• _Assigned task_: From the first line of the records through the line containing "Click plus icon", retype every line exactly and nothing else.

Stored records:
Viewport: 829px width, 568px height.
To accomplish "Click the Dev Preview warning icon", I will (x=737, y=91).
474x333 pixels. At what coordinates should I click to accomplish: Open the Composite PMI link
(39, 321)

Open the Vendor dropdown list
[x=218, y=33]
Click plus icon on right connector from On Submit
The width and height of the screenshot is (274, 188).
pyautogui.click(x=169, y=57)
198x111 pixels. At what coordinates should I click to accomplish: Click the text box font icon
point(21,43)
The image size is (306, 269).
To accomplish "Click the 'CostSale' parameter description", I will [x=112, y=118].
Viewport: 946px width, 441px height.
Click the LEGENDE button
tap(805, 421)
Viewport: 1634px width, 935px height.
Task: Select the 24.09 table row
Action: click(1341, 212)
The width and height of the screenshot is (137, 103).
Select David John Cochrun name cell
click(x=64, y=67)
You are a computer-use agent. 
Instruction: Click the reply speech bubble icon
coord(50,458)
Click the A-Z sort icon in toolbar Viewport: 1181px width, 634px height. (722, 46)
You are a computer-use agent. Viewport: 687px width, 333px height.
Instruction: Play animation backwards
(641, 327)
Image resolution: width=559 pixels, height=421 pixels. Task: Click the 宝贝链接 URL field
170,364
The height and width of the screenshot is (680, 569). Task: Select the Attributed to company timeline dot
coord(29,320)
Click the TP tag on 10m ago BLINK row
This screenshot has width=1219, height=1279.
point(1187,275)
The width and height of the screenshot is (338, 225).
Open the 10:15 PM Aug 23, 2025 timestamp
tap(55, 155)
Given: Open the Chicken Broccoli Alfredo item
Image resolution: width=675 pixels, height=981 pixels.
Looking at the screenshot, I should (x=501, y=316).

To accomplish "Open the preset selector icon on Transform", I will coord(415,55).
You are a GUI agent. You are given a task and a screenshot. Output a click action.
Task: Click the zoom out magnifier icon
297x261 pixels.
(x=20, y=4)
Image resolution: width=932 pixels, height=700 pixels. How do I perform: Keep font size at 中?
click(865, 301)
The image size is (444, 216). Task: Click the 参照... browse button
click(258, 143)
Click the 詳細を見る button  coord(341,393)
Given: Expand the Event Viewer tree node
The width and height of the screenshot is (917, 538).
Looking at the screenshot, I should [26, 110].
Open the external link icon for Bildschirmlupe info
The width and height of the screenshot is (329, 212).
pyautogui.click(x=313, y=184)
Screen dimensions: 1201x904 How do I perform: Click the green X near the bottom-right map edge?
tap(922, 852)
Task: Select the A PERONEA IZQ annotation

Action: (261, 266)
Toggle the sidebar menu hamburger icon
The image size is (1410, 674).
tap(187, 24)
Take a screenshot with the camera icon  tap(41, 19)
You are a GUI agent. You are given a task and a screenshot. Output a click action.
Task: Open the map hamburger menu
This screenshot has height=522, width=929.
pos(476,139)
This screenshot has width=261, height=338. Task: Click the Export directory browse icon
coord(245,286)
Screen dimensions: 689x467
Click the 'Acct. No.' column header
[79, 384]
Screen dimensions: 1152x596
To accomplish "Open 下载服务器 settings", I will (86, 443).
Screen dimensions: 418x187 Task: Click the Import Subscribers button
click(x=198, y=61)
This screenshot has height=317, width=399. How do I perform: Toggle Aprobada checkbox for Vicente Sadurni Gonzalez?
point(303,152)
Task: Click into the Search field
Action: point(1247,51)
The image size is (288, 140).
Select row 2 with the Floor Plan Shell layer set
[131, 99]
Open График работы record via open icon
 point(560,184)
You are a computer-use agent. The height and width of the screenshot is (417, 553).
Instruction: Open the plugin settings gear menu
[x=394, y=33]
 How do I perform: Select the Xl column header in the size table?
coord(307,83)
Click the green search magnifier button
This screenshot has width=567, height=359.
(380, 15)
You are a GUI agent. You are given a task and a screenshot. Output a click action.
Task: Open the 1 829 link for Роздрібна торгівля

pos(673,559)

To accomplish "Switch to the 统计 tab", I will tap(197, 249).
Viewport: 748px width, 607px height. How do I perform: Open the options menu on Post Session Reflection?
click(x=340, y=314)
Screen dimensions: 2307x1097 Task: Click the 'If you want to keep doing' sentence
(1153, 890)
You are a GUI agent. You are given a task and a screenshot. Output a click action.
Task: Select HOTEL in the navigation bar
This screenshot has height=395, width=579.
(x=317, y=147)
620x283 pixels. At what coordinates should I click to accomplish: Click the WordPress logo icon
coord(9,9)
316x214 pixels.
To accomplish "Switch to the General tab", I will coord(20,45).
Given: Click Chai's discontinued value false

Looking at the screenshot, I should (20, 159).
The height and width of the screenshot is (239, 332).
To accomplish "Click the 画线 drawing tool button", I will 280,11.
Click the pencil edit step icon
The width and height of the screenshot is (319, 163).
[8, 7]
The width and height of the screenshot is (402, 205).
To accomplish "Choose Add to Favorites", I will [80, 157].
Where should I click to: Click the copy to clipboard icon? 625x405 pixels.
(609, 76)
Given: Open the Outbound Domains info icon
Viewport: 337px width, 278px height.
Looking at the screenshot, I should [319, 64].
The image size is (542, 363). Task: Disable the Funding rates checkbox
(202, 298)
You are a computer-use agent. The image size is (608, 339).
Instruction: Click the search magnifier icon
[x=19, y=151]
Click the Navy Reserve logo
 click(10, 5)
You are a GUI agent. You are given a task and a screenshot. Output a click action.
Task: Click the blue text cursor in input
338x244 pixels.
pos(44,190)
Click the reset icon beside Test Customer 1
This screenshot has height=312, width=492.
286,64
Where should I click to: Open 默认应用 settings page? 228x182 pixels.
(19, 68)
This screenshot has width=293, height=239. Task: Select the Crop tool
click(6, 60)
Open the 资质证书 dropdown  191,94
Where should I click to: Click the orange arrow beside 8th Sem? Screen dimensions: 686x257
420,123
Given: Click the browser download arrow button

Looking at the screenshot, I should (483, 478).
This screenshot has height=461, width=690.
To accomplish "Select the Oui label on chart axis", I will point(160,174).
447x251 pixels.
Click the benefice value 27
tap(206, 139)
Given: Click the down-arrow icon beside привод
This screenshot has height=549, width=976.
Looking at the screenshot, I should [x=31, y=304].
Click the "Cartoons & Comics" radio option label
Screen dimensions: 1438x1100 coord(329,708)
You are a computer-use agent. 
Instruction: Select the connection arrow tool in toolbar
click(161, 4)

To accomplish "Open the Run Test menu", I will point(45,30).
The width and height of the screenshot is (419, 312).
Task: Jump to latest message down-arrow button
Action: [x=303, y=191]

• _Response below_:
Viewport: 829px width, 568px height.
To accomplish "Click the Dev Preview warning icon", I will (x=737, y=91).
474x333 pixels. At what coordinates should I click to accomplish: Open the Composite PMI link
(39, 321)

Open the Vendor dropdown list
[x=218, y=33]
Click plus icon on right connector from On Submit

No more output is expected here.